Direct Fluorescent Antibody
Direct Fluorescent Antibody (DFA) testing is reliable for diagnosing RSV in infants and young children but shows lower sensitivity in adults due to reduced viral shedding compared to younger individuals.
Polymerase Chain Reaction
Polymerase Chain Reaction (PCR) is highly sensitive and specific for detecting RSV in nasopharyngeal swabs and aspirates. It is particularly beneficial for older children and adults, and it is preferred for hospitalized and immunocompromised patients. However, PCR can be more costly than DFA and may have a longer turnaround time in certain laboratory settings.
Viral Culture
Viral Culture, while not recommended for initial clinical management due to its slow turnaround time (about 3-5 days) and lower sensitivity, remains important for detecting coinfections.
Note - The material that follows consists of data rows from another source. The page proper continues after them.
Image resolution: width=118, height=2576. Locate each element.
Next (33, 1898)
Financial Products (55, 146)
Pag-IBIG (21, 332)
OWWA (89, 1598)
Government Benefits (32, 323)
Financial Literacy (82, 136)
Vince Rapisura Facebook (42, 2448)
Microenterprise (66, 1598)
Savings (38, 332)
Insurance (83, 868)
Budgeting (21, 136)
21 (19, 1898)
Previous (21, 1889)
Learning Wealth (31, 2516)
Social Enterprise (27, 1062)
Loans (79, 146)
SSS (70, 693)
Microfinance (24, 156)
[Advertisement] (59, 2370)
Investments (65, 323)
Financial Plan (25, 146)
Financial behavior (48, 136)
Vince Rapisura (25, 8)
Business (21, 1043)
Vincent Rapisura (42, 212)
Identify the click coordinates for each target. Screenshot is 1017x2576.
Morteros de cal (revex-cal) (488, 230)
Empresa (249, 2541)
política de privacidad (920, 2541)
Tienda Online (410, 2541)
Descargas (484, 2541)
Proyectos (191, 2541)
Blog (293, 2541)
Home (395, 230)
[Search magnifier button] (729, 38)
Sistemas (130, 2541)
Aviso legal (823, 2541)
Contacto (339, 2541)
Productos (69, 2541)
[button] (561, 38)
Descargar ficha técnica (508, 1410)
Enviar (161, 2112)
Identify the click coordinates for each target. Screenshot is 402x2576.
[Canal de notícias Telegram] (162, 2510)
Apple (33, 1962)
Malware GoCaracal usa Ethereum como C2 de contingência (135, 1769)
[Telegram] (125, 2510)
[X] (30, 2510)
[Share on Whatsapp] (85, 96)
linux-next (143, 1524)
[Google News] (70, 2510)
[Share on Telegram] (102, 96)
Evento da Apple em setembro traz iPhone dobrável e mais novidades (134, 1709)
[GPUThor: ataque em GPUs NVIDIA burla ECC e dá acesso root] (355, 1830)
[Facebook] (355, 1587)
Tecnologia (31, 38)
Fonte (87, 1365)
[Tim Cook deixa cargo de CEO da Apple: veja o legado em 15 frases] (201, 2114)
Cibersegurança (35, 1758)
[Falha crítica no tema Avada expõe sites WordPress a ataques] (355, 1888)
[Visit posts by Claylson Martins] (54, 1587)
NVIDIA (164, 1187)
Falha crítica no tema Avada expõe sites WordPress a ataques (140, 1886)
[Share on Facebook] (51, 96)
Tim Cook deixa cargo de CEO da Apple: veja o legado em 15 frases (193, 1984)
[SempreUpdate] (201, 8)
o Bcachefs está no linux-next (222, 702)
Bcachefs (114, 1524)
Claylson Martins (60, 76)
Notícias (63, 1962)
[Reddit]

It offers high specificity, and isolated virus can be preserved for further diagnostic studies.
Other laboratory tests used to diagnose RSV complications include:
- Blood tests to examine white cell counts or detect viruses, bacteria, and other pathogens.
- Chest X-rays to assess lung inflammation.
- Pulse oximetry, a painless method using a skin monitor, to detect lower-than-normal oxygen levels in the blood.
Treatment of RSV
Mild RSV infections typically do not require specific treatment, and antibiotics or bronchodilators are not used.
Supportive treatment
- Acetaminophen (such as Tylenol) may be given to reduce fever. Aspirin should never be administered to children.
- Nasal saline drops and suctioning can help clear a stuffy nose.
- Antibiotics may be prescribed if a bacterial infection, like bacterial pneumonia, is suspected.
- It's important to ensure adequate fluid intake to prevent dehydration. Signs of dehydration include dry mouth, decreased urine output, sunken eyes, and extreme fussiness or sleepiness.
Hospital treatment
For further complications, treatments at the hospital may include:
- Intravenous (IV) fluids may be administered.
- Humidified oxygen might be provided.
- In severe cases, a breathing machine (mechanical ventilation) may be necessary.
Currently, there are no licensed vaccines for RSV infections, but several vaccine candidates are undergoing clinical trials to assess their safety and effectiveness. However, palivizumab can be administered to infants and young children at high risk for severe disease.
Prevention and Control of RSV
RSV is highly contagious, so it's crucial to implement effective preventive measures to limit its spread. Here are some key interventions:
- Avoid close contact with individuals known to be infected with RSV.
- Avoid sharing cups, bottles, towels, toys, utensils, and other items that may be contaminated with the virus.
- Wash hands thoroughly with soap and water after contact with an infected person.
- Cover the mouth when sneezing or coughing using a tissue or the upper sleeve, rather than the hand.
- Individuals experiencing flu-like symptoms should avoid contact with high-risk groups for severe RSV complications. This includes premature infants, children under 2 years old, those with chronic lung or heart conditions, and individuals with weakened immune systems.
- Educate parents, caregivers, and healthcare providers about RSV risks, transmission methods, preventive actions, and associated factors.
- Passive immunizations like RSV-IGIV and palivizumab have been developed for RSV infections. However, RSV-IGIV, a polyclonal immunoglobulin product derived from pooled blood donors, is no longer available.